France | France, Cour d'appel de Paris, Pôle 3 - chambre 5, 16 mars 2023, 21/16618


Copies exécutoires REPUBLIQUE FRANCAISE

délivrées aux parties le : AU NOM DU PEUPLE FRANCAIS







COUR D'APPEL DE PARIS

Pôle 3 - Chambre 5



ARRET DU 16 MARS 2023



(n° , 5 pages)



Numéro d'inscription au répertoire général : N° RG 21/16618 - N° Portalis 35L7-V-B7F-CELMJ



Décision déférée à la Cour : Jugement du 18 juin 2021 rendu par le tribunal judiciaire de PARIS - RG n° 19/00866





APPELANT



Monsieur [P] [B] né le 2 novembre 1948 à [Localité 4

] (Algérie),



[Localité 7] [Localité 4]

[Localité 1] / ALGERIE



représenté par Me Amèle BENTAHAR, avocat postulant du barreau de PARIS, toque : G0469

assisté de Me Samir KHAR...

Copies exécutoires REPUBLIQUE FRANCAISE

délivrées aux parties le : AU NOM DU PEUPLE FRANCAIS

COUR D'APPEL DE PARIS

Pôle 3 - Chambre 5

ARRET DU 16 MARS 2023

(n° , 5 pages)

Numéro d'inscription au répertoire général : N° RG 21/16618 - N° Portalis 35L7-V-B7F-CELMJ

Décision déférée à la Cour : Jugement du 18 juin 2021 rendu par le tribunal judiciaire de PARIS - RG n° 19/00866

APPELANT

Monsieur [P] [B] né le 2 novembre 1948 à [Localité 4] (Algérie),

[Localité 7] [Localité 4]

[Localité 1] / ALGERIE

représenté par Me Amèle BENTAHAR, avocat postulant du barreau de PARIS, toque : G0469

assisté de Me Samir KHARROUBY, avocat plaidant du barreau d'ALGER

INTIME

LE MINISTÈRE PUBLIC pris en la personne de MONSIEUR LE PROCUREUR GÉNÉRAL - SERVICE NATIONALITÉ

[Adresse 2]

[Localité 3]

représenté à l'audience par Mme RAYNAUD, substitut général

COMPOSITION DE LA COUR :

En application des dispositions des articles 805 et 907 du code de procédure civile, l'affaire a été débattue le 27 janvier 2023, en audience publique, l' avocat de l'appelant et le ministère public ne s'y étant pas opposés, devant Mme Hélène FILLIOL, présidente de chambre, chargée du rapport.
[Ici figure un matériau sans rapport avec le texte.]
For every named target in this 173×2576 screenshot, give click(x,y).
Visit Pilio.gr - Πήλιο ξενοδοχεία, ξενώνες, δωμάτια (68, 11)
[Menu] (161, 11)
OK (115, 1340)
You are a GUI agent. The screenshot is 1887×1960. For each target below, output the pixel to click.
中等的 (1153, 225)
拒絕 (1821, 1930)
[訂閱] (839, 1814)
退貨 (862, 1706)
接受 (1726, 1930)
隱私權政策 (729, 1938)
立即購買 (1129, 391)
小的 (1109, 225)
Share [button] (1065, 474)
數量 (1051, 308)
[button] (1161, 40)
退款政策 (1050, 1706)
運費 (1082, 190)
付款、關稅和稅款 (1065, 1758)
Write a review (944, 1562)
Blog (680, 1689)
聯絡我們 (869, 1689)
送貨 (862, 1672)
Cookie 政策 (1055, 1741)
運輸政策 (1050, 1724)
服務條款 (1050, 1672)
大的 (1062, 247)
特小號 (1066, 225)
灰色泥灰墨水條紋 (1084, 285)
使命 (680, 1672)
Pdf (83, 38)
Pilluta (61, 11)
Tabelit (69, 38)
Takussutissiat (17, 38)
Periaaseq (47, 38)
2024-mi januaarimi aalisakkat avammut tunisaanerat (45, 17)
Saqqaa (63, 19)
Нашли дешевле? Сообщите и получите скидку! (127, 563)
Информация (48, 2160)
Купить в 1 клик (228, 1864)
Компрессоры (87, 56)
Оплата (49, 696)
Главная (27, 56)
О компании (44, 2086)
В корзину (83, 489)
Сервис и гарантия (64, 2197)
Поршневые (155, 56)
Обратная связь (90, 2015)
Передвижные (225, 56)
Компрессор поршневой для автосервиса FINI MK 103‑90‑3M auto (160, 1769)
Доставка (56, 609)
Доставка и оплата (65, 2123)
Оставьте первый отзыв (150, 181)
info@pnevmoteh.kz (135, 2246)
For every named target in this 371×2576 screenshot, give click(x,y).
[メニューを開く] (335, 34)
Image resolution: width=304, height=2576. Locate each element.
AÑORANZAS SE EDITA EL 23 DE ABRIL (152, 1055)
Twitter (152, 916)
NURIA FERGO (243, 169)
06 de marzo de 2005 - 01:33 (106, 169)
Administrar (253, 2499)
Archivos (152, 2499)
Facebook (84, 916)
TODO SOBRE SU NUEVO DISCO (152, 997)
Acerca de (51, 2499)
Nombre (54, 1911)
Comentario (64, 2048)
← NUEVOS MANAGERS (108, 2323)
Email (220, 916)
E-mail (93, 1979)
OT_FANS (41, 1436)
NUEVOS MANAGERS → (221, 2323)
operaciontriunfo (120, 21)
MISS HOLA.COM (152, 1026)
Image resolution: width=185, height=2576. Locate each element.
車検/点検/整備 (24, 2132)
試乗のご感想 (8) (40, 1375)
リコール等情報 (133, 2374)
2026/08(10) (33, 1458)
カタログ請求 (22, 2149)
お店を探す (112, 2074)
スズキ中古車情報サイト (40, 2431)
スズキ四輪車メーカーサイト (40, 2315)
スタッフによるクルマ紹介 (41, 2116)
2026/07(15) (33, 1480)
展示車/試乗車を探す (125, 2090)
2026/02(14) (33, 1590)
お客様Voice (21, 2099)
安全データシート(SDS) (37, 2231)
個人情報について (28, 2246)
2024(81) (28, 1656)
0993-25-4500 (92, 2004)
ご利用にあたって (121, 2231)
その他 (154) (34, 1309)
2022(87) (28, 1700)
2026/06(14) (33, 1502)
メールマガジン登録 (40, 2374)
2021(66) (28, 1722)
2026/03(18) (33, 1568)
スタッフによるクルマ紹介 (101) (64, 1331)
Ce magistrat a rendu compte des plaidoiries dans le délibéré de la Cour, composée de :

Mme Hélène FILLIOL, présidente de chambre,

M. François MELIN, conseiller

Mme Marie-Catherine GAFFINEL, conseillère

Greffier, lors des débats : Mme Mélanie PATE

ARRET :

- contradictoire

- par mise à disposition de l'arrêt au greffe de la Cour, les parties en ayant été préalablement avisées dans les conditions prévues au deuxième alinéa de l'article 450 du code de procédure civile.

- signé par Mme Hélène FILLIOL, présidente de chambre et par Mme Mélanie PATE, greffière présente lors de la mise à disposition.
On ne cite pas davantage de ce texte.